In Wisconsin Central Railroad v. Taylor, 52 Wis. 37, 58, the court says: "We have been urged with great ability to give the section such construction as to forever prevent unjust discrimination by the legislature; and grave consequences have been assumed as the result of a different construction. On the other hand, we have been urged with equal ability that such a decision would unseat many titles, stop revenue, necessitate an immediate revision of the laws of taxation, and possibly the calling of a constitutional convention. The answer to all this is obvious. It is no part of the duty of the court to make or unmake, but simply to construe this provision of the constitution. All questions of policy; all questions of restriction and unjust discrimination; all questions of flexibility and adjustability to meet the varied wants and necessities of the people — must be regarded as having been fully considered and conclusively determined by the adoption of the constitution. The oath of all is to support it as it is, and not as it might have been. To do so may, in some cases, lead to individual hardships; but to do otherwise would be most portentous with evil." In Law v. People, 87 Ill. 385, 395, the court said: "But should it work hardship to individuals, that by no means warrants the violation of a plain and emphatic provision of the constitution. The liberty of the citizen, and his security in all his rights, in a large degree depend upon the rigid adherence to the provisions of the constitution and the laws, and their faithful performance. If courts, to avoid hardships, may disregard and refuse to enforce their provisions, then the security of the citizen is imperilled. Then the will, it may be the unbridled will, of the judge, would usurp the place of the constitution and the laws, and the violation of one provision is liable to speedily become a precedent for another, perhaps more flagrant, until all constitutional and legal barriers are destroyed, and none are secure in their rights. Nor are we justified in resorting to strained construction or astute interpretation, to avoid the intention of the framers of the constitution, or the statutes adopted under it, even to relieve against individual or local hardships. If unwise or hard in their operation, the power that adopted can repeal or amend, and remove the inconvenience. The power to do so has been wisely withheld from the courts, their functions only being to enforce the laws as they find them enacted."

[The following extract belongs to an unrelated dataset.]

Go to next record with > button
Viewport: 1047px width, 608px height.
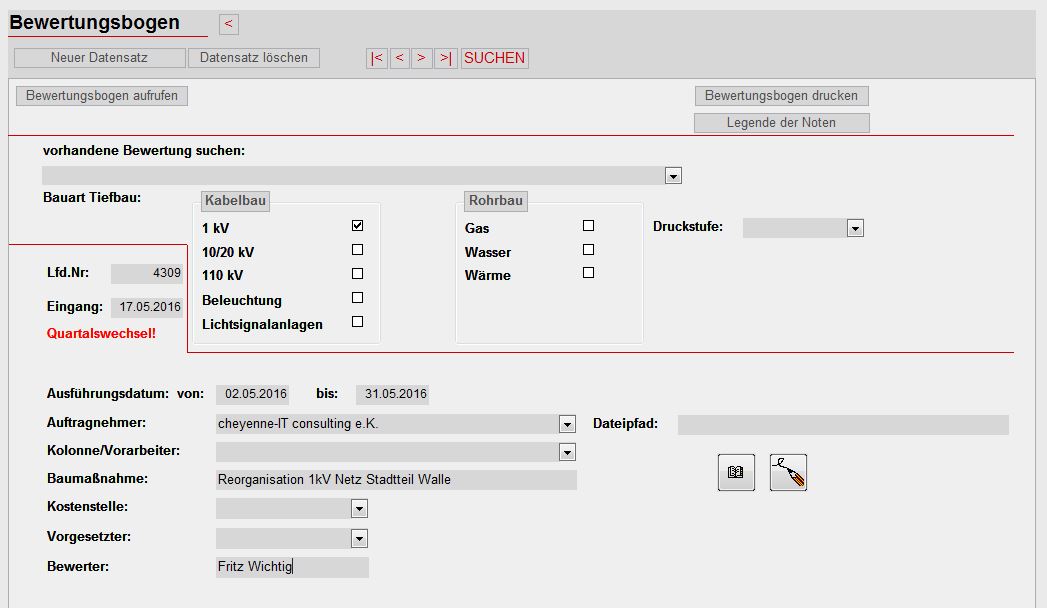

In the light of these principles, expressed in the authorities quoted and in many others, we must decline to read the expression in section six, "and the aggregate amount of indebtedness of any county, for all purposes," etc., as if it were written "and the aggregate amount of such indebtedness," etc. This the defendant in error concedes to be necessary to his case. We see no admissible reason for the introduction of this restrictive word "such," except to alter radically the plain meaning of the sentence.

Neither can we assent to the position of the court below that there is, as to this case, a difference between indebtedness incurred by contracts of the county and that form of debt denominated "compulsory obligations." The compulsion was imposed by the legislature of the State, even if it can be said correctly that the compulsion was to incur debt; and the legislature could no more impose it than the county could voluntarily assume it, as against the disability of a constitutional prohibition. Nor does the fact that the constitution provided for certain county officers, and authorized the legislature to fix their compensation and that of other officials, affect the question. There is no necessary inability to give both of the provisions their exact and literal fulfilment.

In short, we conclude that article six aforesaid is "a limitation upon the power of the county to contract any and all indebtedness, including all such as that sued upon in this action;" and therefore, under the stipulation already set forth, the county is entitled to judgment.

Wherefore the judgment of the court below is reversed, and the case is remanded to that court, with a direction to enter judgment for the defendant.